Ideally you’d want a legion of robotic moving specialists to reconstruct your house according to the old plans and place everything back as it once was. A bonus would be the option to redirect the robots as the spirit moved you, but at the very least you’d have an automatic replica. This is the source of my fascination with bootable clones.

The fact is, most of my data is replicable. My iPod and laptop all contain enough of my music library to reconstruct it if the main machine should fail. My calendar is online. Personal mail’s all IMAPped up to the Great Google in the Sky. Work e-mail, replicated from servers. Photos are all on Flickr; video at any number of services. The set of truly precious, non-online-dwelling data is getting smaller and smaller by the day. Basically source files only.

My prediction is that in the near future state is all we will care about. You won’t even think about data being local or remote. But you will care about speed-to-recovery. And that’s all about the little things, how your machine behaves, how your kitchen was organized before the fire.

There are corollary effects of this attitude. Recently to alleviate some of the space pressure of five people in a home we decided to clean up some of the impromptu areas of storage in the house that had persisted since we moved in. You know what I’m talking about. Boxes that never got completely unpacked. Stacks of crap that made do in a guest bedroom only because you didn’t know where else to put it.

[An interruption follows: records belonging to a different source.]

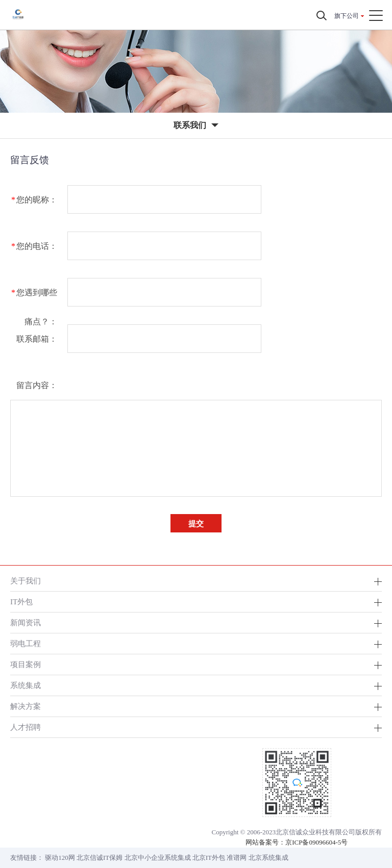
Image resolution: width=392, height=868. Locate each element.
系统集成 (26, 685)
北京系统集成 (268, 857)
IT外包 (21, 601)
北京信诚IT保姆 (100, 857)
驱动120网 (60, 857)
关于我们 (26, 580)
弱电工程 (26, 643)
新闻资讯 (26, 622)
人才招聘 (26, 727)
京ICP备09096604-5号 (316, 842)
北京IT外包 (209, 857)
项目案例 (26, 664)
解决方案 (26, 706)
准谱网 (236, 857)
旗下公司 (347, 16)
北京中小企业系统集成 (158, 857)
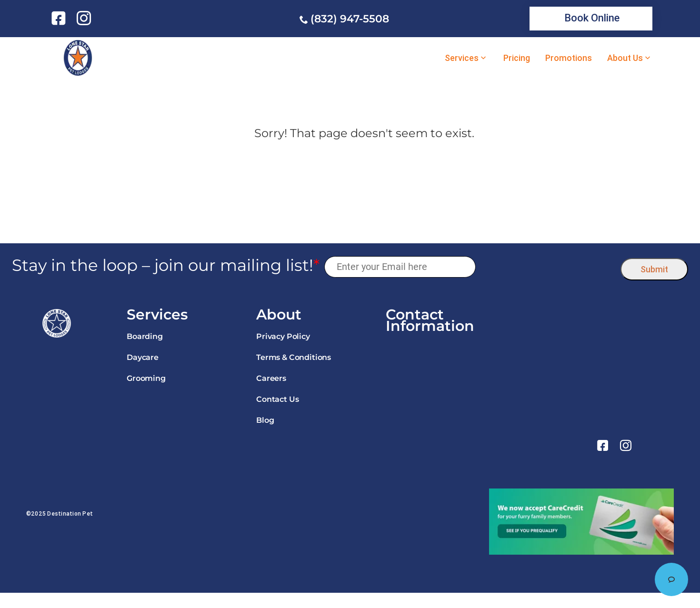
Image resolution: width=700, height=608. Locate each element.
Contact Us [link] (277, 399)
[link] (60, 18)
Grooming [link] (146, 378)
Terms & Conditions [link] (293, 357)
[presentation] (548, 267)
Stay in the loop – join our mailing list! (166, 265)
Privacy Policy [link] (283, 336)
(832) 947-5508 (350, 19)
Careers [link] (271, 378)
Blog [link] (265, 420)
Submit (654, 269)
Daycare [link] (142, 357)
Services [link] (461, 58)
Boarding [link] (145, 336)
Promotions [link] (569, 58)
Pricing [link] (517, 58)
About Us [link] (625, 58)
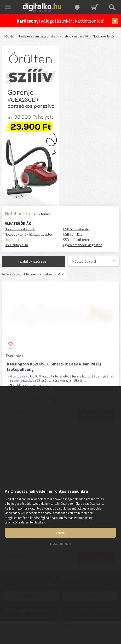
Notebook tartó (16, 240)
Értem (60, 533)
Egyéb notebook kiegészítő (83, 245)
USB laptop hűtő (16, 245)
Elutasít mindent (61, 544)
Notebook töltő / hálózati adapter (28, 234)
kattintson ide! (90, 21)
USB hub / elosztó (76, 229)
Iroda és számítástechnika (37, 36)
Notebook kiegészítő (74, 36)
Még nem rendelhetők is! (42, 274)
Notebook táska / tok (20, 229)
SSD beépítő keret (76, 240)
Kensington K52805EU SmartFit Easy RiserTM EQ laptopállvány (54, 366)
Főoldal (9, 36)
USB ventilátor (73, 234)
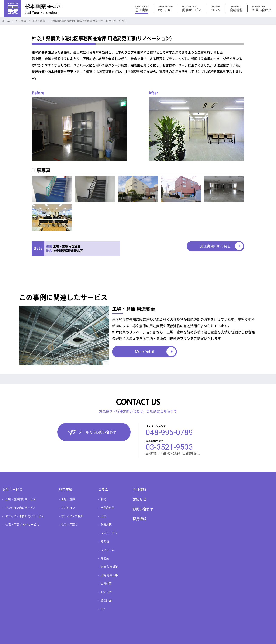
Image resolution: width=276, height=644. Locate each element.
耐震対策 (106, 524)
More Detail (144, 352)
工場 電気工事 (109, 575)
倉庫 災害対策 (109, 566)
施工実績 (66, 490)
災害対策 (106, 584)
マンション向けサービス (21, 508)
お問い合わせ (143, 509)
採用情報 (139, 519)
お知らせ (106, 592)
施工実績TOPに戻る (215, 246)
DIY (103, 609)
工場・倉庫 (68, 499)
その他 (105, 541)
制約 (103, 499)
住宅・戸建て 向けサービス (22, 524)
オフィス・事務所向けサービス (25, 516)
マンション (68, 508)
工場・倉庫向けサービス (21, 499)
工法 (103, 516)
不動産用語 (107, 508)
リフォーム (107, 550)
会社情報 (139, 490)
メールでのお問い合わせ (97, 432)
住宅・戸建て (69, 524)
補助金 (105, 558)
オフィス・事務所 (72, 516)
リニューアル (109, 533)
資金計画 (106, 600)
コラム (103, 490)
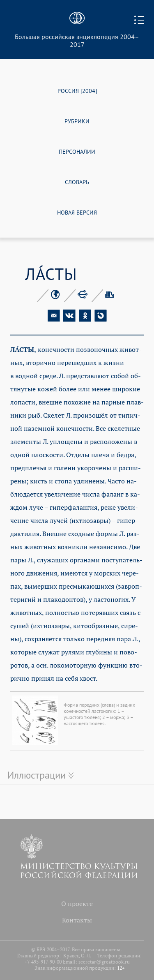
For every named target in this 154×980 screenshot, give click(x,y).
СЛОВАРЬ (77, 181)
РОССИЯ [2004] (77, 90)
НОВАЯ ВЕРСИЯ (77, 212)
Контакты (77, 920)
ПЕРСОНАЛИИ (77, 151)
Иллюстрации (37, 775)
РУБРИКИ (77, 120)
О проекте (77, 904)
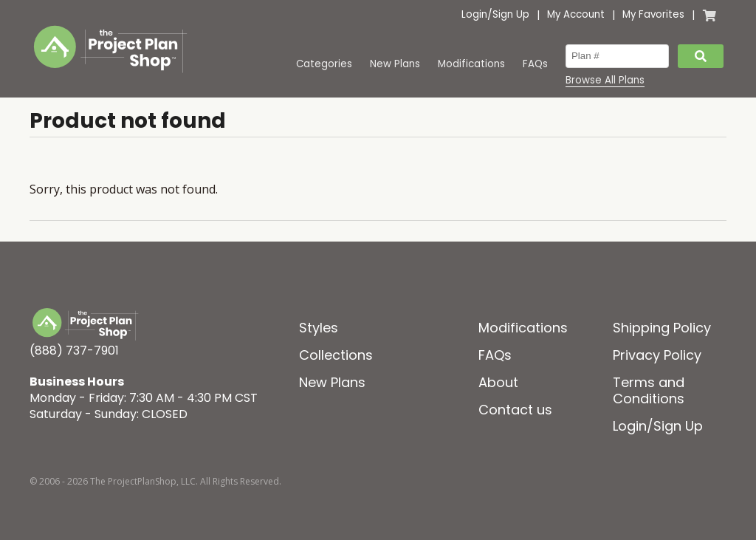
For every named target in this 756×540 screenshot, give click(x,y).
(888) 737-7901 (74, 350)
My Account (576, 14)
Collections (336, 355)
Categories (324, 64)
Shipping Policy (662, 327)
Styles (318, 327)
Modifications (471, 64)
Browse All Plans (605, 81)
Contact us (515, 409)
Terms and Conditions (648, 390)
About (498, 382)
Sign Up (511, 14)
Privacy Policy (657, 355)
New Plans (395, 64)
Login (474, 14)
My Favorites (653, 14)
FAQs (535, 64)
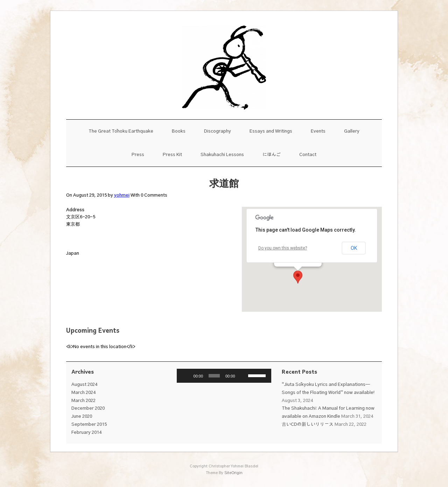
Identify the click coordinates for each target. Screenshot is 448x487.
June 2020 (82, 416)
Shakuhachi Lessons (222, 155)
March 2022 (83, 401)
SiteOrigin (233, 473)
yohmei (122, 195)
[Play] (186, 376)
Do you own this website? (282, 248)
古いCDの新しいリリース (308, 424)
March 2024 (83, 393)
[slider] (214, 376)
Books (178, 131)
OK (354, 248)
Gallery (352, 131)
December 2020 (88, 408)
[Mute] (243, 376)
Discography (217, 131)
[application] (224, 376)
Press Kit (172, 155)
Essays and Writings (271, 131)
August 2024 (84, 384)
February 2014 (86, 432)
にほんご (272, 155)
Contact (308, 155)
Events (318, 131)
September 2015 (89, 424)
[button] (298, 277)
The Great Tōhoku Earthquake (121, 131)
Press (138, 155)
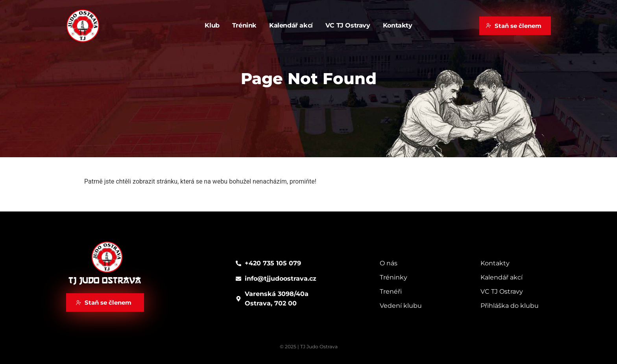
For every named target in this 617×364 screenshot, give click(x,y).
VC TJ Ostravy (348, 25)
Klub (212, 25)
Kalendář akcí (291, 25)
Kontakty (397, 25)
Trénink (244, 25)
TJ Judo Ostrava (105, 281)
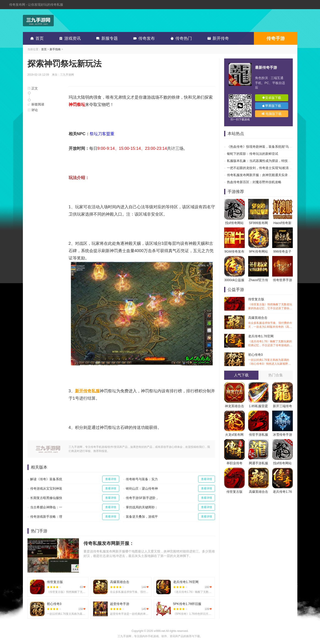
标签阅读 (36, 104)
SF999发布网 (258, 223)
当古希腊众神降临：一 (46, 507)
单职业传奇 (234, 463)
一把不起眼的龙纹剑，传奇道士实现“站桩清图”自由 (263, 168)
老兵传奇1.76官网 (270, 341)
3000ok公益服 (234, 280)
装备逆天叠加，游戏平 (142, 516)
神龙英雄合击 (234, 406)
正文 (33, 88)
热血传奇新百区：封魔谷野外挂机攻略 (254, 182)
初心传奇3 (270, 359)
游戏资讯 (69, 38)
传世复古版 (270, 304)
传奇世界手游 (282, 280)
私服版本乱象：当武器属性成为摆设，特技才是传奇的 (265, 161)
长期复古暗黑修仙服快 (46, 498)
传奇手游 (275, 38)
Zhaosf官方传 (258, 280)
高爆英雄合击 (270, 322)
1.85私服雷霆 (258, 406)
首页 (36, 38)
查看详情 (111, 479)
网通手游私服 (258, 463)
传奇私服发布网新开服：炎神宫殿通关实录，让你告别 (265, 175)
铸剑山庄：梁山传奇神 (142, 488)
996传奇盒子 (282, 251)
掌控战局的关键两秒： (142, 507)
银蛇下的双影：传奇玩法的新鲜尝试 (252, 154)
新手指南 (55, 49)
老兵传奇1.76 (282, 492)
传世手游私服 (258, 434)
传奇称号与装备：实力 (142, 479)
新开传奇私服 (87, 391)
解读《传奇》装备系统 (46, 479)
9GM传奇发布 (234, 251)
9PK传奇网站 (258, 251)
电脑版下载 (271, 114)
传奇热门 (180, 38)
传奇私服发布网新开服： (108, 543)
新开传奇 (217, 38)
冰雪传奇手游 (282, 434)
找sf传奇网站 (234, 223)
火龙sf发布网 (234, 434)
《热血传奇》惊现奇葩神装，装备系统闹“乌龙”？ (261, 146)
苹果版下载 (271, 106)
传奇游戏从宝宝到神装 (46, 488)
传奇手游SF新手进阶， (142, 498)
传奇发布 (143, 38)
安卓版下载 (271, 98)
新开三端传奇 (282, 406)
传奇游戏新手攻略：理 (46, 516)
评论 (33, 110)
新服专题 (106, 38)
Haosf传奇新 (282, 223)
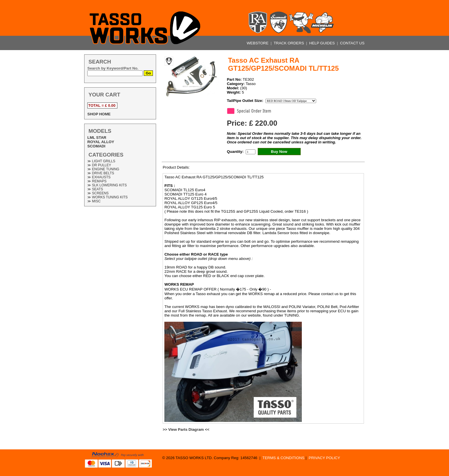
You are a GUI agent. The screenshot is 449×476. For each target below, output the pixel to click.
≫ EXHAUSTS (99, 177)
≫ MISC (94, 201)
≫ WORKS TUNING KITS (107, 197)
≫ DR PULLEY (99, 165)
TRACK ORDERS (290, 43)
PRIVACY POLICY (324, 458)
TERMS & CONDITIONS (283, 458)
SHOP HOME (99, 114)
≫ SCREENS (98, 193)
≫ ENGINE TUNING (103, 169)
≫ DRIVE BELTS (101, 173)
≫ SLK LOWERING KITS (107, 185)
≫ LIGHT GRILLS (101, 161)
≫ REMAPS (97, 181)
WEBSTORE (258, 43)
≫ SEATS (95, 189)
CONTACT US (352, 43)
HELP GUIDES (322, 43)
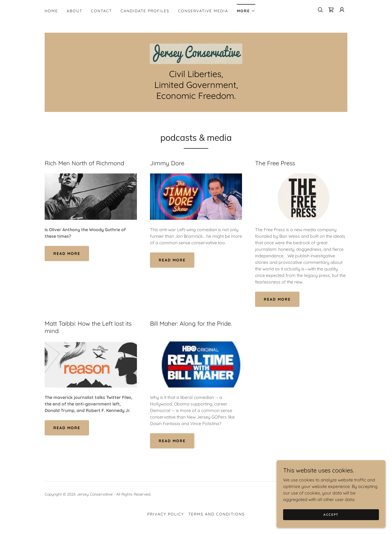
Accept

I undertook the foolish exercise of building an attic in my garage. I can hardly hammer a nail straight much less build a structurally sound platform. Most of what we moved up there was non-essential: books, college notebooks (wanted to throw away but couldn’t — I’m going to need that Intro to Lit Crit some day,damnit!), winemaking equipment, random crap.


So I got it all up there. Stored. Except it wasn’t really stored — wasn’t really backed-up — unless I knew it was there. And this again is the influence of Google. Unless you can search for it, unless you know precisely how to get it back, you might as well throw it out, delete it. So I took photos of everything up there, where it lay in the attic. And for the books, well, it got a bit geekier as I finally finished cataloging and noting the location of every last volume with the superb Delicious Library.

Do I care about most of that crap up there? No. Do I care that I know the state of that crap. Absolutely. And that’s the thing. If the garage burned down I would be OK. The stuff is replaceable. The index to that data is not.

Maybe I’m overthinking this because my father and brother are in the self-storage business. But I think not. Spring cleaning for me is really spring tagging.